The Root of All Meaning: Embodied, Simulated Meaning as the Basis of Translational Equivalence

Abstract: This paper discusses cognitive equivalence, a new attempt at defining translational equivalence in a substantiated, psychologically realistic fashion, exemplified by an empirical study triangulating expressions in German, English and Japanese via their perception-based conceptual representations.
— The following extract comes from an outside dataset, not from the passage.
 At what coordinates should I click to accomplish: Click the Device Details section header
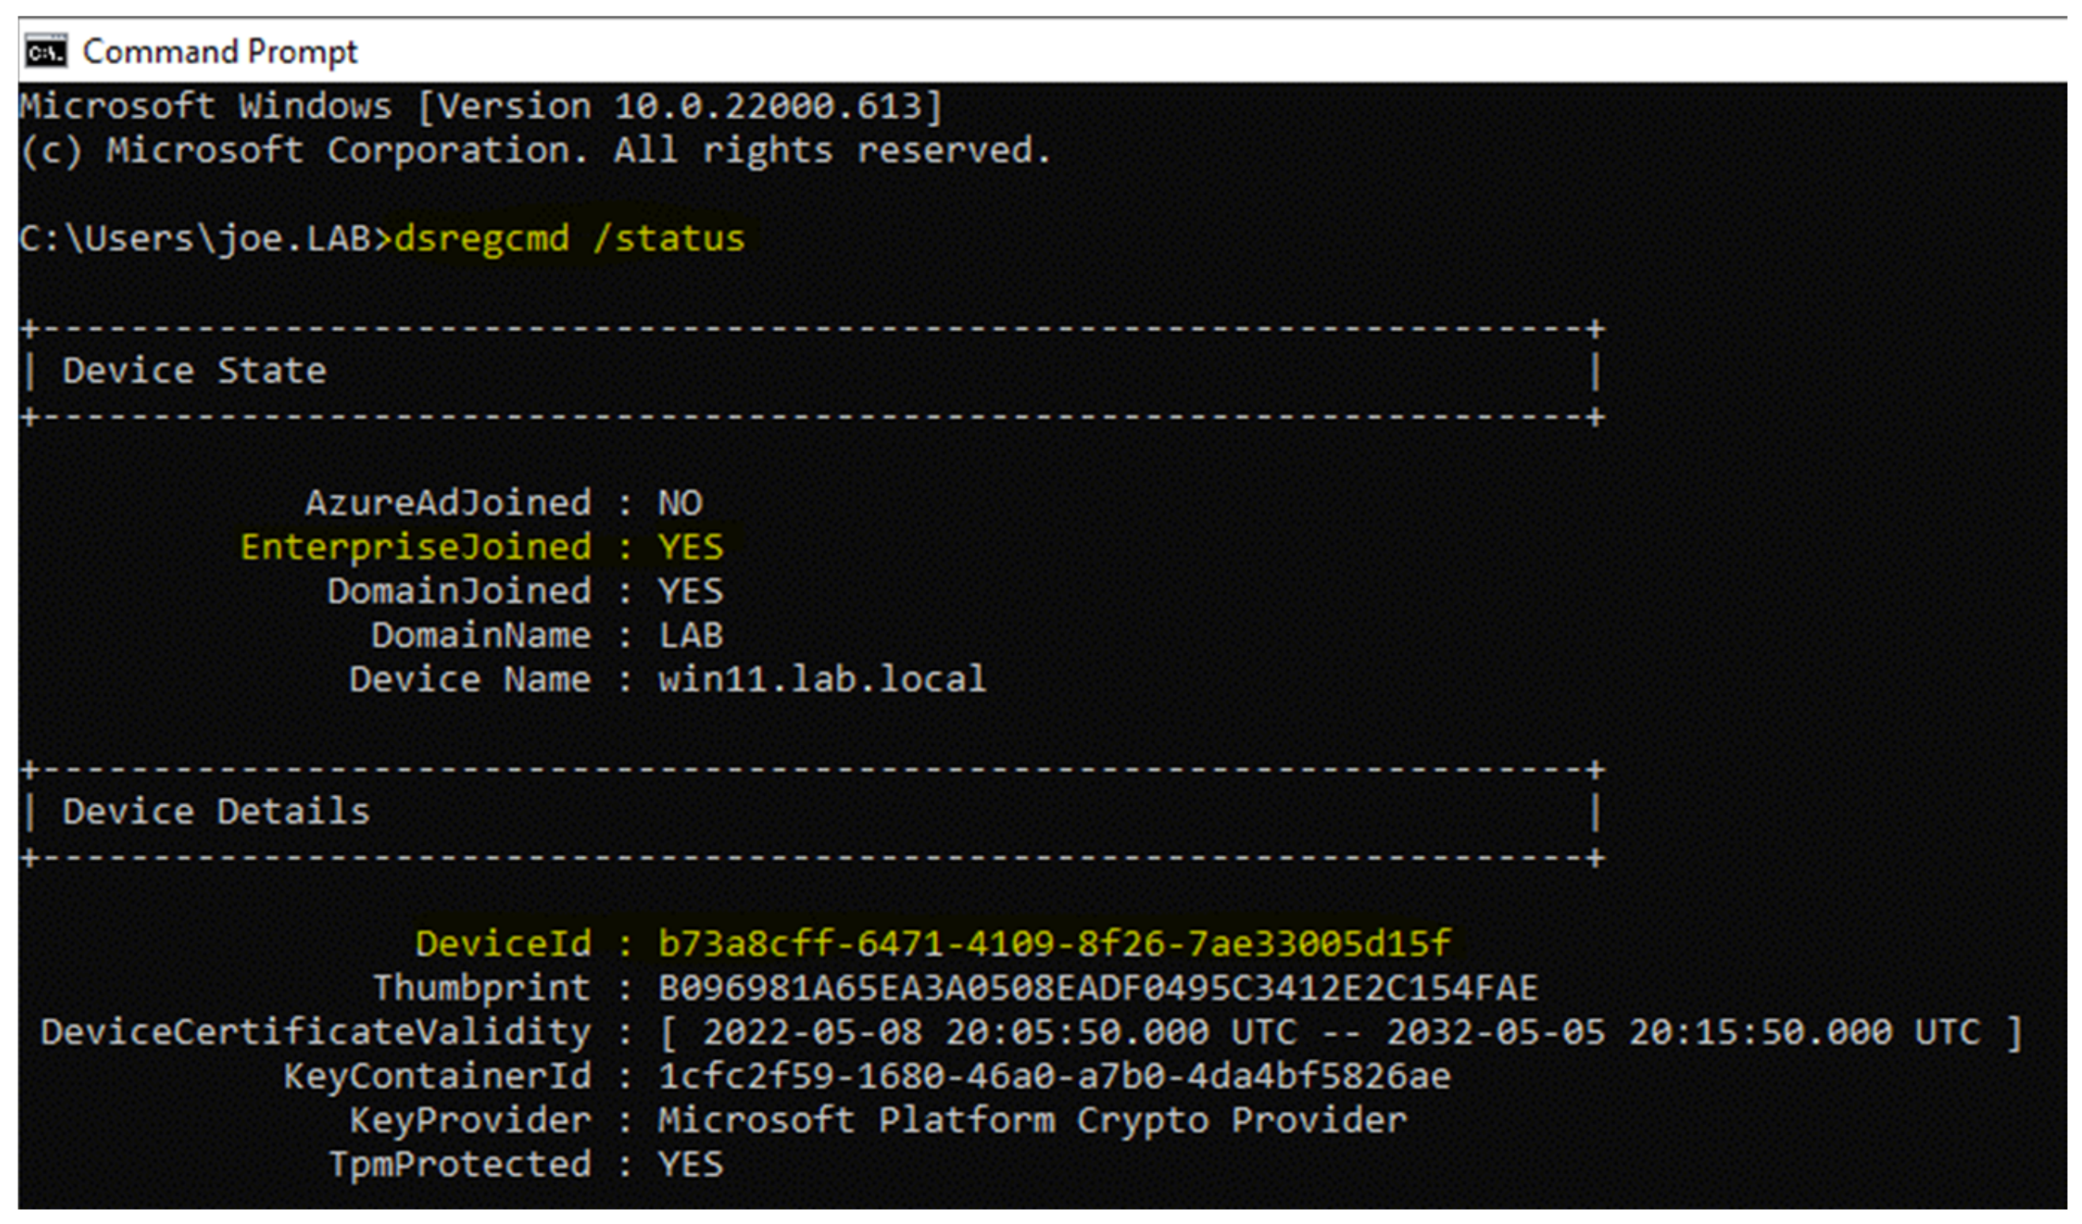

1. Revisiting equivalence from a cognitive perspective

The issue of equivalence is one of the classic problems in translation theory, and it has always been at the core of debates about both the nature of translated texts and a potential basis for translation quality assessment (see Pym 2010 for a detailed overview; cf. Pym 2009). Over the last decades, however, the very concept of equivalence has fallen into disgrace with various strands of translation theoreticians, either in the form of a downgrade to a minor factor, as proposed e.g. in Skopos theory (Reiss / Vermeer 1984), or in more extreme cases as a call for abolishing the concept altogether (see e.g. Snell-Hornby 1988; Holz-Mättanari 1990). A common theme underlying these critiques is the accusation that the concept is ill-defined, or even entirely vacuous (see Snell-Hornby 1988), and that it has so far failed to advance translation studies as a whole and should be abandoned in favor of researching other aspects of translation. Rising to the challenge, a number of translation scholars have attempted to defend the concept, often from the viewpoint of comparatively traditional, text-focused approaches...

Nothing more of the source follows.